[Questions on the material]
a: List every abbreviation written in all capital letters in the heterochromatin article.
b: Repeat the part of the heterochromatin article between "Danesh Moazed, HMS" and "to prevent, transcription.", inclusive.

Targeted RNA Destruction Tied to DNA Packaging

Heterochromatin has puzzled scientists for decades. It was identified almost 90 years ago by its darker appearance under the microscope in relation to euchromatin. Only later did scientists begin to understand that this tightly packaged DNA silences gene expression and has roles in chromosome maintenance. Today, heterochromatin continues to maintain its silence, only reluctantly giving up secrets to its quiescence.

Danesh Moazed, HMS professor of cell biology, and colleagues have just uncovered two mechanisms that contribute to heterochromatin silencing in fission yeast. Paradoxically, both depend on the very thing heterochromatin is thought to prevent, transcription.

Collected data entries

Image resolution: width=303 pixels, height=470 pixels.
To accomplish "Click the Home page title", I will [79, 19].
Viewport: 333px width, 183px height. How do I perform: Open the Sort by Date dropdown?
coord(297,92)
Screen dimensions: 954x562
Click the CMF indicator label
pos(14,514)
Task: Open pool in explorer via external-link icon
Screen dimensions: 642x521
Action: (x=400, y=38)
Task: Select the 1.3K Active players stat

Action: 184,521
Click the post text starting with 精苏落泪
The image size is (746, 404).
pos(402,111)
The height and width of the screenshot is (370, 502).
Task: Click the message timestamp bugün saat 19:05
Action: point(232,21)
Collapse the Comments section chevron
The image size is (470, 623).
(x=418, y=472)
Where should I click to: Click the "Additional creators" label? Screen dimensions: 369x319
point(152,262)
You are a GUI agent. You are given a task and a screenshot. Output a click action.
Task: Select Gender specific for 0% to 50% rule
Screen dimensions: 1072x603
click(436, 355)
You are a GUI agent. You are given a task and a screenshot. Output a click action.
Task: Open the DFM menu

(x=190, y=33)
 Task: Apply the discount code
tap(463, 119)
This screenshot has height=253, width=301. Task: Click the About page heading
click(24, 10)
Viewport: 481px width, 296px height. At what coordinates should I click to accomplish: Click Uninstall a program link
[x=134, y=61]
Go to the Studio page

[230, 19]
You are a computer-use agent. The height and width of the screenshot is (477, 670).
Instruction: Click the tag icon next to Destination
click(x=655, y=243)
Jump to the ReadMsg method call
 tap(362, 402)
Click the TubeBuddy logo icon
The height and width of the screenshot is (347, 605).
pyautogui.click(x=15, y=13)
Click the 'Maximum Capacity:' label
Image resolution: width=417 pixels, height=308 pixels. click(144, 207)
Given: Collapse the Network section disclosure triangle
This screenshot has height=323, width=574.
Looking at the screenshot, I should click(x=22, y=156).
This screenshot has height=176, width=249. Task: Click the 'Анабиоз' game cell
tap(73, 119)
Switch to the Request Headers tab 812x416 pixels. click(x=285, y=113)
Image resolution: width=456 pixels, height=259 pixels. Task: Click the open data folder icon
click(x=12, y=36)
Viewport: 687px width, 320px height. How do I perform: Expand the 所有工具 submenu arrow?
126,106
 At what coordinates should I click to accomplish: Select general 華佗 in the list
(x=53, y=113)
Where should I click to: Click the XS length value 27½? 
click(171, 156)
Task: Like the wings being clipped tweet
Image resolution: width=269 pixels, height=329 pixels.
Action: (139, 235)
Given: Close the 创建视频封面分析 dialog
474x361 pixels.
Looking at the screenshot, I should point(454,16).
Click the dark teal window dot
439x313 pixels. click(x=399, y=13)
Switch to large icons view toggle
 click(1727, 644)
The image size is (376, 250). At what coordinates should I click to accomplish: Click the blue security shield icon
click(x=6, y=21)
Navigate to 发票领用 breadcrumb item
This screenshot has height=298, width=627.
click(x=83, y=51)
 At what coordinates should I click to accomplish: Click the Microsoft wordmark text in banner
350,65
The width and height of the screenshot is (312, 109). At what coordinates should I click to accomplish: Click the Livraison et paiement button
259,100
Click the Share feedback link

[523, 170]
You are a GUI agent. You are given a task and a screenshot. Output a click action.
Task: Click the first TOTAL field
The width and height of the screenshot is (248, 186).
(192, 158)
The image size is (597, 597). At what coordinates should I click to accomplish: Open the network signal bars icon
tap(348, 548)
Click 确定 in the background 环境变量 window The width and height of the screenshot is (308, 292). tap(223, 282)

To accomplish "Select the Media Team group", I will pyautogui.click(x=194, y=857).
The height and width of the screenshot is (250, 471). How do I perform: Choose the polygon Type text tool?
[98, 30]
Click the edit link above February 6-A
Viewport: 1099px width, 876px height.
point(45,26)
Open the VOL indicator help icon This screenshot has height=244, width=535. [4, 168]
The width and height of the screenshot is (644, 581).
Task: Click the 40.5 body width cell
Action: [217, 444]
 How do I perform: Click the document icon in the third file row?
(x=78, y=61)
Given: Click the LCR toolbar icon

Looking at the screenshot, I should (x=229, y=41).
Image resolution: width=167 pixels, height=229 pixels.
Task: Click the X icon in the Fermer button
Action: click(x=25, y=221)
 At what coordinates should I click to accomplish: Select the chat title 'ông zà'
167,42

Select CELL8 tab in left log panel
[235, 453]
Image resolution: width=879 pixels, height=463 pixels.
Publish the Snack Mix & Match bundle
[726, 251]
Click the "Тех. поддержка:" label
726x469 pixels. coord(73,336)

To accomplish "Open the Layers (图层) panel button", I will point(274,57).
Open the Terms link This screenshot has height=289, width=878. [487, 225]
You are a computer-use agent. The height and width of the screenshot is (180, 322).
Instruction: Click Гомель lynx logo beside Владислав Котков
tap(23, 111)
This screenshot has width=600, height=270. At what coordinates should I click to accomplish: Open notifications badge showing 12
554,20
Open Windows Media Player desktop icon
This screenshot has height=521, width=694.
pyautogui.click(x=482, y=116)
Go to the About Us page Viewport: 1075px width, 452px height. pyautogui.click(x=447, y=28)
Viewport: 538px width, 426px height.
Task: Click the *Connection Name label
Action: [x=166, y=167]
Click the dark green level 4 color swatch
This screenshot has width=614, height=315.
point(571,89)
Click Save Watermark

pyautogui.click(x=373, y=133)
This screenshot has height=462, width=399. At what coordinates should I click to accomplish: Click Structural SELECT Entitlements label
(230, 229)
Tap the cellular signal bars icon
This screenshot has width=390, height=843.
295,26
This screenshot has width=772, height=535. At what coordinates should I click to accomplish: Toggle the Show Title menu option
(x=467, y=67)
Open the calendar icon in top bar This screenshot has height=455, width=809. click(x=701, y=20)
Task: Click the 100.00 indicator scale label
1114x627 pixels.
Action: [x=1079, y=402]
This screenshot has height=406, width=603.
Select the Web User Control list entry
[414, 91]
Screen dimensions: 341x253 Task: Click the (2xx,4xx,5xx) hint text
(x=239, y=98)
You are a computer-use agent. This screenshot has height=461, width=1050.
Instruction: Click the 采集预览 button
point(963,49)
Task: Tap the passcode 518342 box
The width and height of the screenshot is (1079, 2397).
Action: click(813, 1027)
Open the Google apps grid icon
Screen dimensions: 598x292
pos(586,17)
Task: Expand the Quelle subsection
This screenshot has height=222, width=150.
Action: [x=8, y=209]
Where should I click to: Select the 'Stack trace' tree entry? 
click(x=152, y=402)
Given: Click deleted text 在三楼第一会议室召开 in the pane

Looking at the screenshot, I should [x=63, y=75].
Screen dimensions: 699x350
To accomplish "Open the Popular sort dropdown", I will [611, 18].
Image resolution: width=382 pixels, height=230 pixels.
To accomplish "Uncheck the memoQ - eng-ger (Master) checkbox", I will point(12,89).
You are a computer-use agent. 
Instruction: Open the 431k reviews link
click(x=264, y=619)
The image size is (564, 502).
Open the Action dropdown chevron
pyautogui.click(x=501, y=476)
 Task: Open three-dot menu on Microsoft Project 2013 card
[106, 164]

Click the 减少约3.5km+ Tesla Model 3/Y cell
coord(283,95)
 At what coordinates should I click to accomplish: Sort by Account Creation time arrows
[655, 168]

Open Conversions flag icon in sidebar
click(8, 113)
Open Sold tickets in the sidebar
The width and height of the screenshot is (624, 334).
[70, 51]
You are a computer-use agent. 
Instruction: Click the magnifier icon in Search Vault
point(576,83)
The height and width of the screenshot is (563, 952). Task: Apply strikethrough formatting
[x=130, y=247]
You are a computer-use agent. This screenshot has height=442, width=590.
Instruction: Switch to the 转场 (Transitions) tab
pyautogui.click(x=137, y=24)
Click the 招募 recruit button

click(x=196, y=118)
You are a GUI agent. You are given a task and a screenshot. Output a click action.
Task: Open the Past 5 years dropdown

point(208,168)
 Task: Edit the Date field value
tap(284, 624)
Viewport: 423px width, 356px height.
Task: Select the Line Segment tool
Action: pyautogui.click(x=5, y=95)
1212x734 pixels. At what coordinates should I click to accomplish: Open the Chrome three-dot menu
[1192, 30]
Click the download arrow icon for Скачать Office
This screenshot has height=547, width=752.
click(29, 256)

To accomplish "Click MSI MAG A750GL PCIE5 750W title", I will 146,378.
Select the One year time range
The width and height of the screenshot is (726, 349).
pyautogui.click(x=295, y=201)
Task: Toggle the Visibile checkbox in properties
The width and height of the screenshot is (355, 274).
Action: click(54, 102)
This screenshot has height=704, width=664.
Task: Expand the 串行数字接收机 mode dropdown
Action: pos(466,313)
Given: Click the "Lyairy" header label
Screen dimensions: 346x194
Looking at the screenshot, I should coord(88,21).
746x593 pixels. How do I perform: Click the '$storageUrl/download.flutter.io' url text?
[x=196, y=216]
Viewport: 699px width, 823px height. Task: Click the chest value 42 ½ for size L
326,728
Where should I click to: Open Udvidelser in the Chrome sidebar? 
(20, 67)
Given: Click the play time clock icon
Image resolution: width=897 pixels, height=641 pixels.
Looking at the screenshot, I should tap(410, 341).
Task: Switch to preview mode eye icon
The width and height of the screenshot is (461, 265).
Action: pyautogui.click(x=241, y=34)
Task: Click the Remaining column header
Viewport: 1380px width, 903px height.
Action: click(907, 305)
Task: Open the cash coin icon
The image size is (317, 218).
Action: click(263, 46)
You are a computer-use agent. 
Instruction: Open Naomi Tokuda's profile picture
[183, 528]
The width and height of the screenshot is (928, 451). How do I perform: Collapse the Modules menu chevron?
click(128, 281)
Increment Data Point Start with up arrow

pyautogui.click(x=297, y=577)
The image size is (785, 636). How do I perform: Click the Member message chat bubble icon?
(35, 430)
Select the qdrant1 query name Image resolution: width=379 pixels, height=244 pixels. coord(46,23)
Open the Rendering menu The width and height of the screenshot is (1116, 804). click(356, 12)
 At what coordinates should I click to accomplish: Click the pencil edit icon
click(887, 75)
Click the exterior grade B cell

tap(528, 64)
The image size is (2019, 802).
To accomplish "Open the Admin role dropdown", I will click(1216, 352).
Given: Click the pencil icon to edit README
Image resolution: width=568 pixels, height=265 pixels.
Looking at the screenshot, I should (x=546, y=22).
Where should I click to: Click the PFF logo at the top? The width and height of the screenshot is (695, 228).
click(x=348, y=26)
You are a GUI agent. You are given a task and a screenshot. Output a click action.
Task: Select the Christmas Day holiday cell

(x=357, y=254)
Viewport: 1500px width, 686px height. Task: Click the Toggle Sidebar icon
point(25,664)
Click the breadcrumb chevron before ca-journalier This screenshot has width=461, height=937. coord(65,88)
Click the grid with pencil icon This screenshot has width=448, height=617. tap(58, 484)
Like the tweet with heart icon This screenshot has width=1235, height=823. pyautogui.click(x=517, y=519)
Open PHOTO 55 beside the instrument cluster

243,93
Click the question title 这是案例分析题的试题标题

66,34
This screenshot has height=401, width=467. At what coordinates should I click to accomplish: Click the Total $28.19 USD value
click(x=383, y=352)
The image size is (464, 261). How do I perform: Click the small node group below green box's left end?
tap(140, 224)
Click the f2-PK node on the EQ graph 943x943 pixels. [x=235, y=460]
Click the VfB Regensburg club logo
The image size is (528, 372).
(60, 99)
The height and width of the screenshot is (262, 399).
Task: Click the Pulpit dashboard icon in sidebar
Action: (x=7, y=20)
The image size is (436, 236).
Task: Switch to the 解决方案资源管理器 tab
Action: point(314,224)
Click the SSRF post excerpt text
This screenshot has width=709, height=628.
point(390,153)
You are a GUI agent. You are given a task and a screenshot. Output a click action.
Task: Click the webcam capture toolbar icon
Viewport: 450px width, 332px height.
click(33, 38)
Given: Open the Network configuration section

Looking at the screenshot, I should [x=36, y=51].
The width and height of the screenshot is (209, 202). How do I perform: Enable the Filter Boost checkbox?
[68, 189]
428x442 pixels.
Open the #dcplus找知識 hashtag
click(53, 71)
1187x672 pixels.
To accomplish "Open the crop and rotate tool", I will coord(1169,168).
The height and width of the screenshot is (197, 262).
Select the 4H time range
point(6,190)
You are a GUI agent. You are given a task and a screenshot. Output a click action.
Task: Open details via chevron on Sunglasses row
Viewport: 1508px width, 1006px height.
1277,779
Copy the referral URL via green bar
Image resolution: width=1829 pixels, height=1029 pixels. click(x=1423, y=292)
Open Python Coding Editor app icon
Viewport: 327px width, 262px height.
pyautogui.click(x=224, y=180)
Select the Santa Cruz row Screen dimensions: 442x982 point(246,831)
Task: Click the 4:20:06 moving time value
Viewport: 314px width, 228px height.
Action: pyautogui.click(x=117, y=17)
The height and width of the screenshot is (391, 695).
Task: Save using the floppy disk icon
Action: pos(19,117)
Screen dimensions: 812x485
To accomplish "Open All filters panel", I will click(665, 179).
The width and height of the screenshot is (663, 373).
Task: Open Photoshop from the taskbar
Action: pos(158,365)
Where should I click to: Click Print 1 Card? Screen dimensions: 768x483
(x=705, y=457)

[Answers provided]
a: RNA, DNA, HMS

b:
Danesh Moazed, HMS professor of cell biology, and colleagues have just uncovered two mechanisms that contribute to heterochromatin silencing in fission yeast. Paradoxically, both depend on the very thing heterochromatin is thought to prevent, transcription.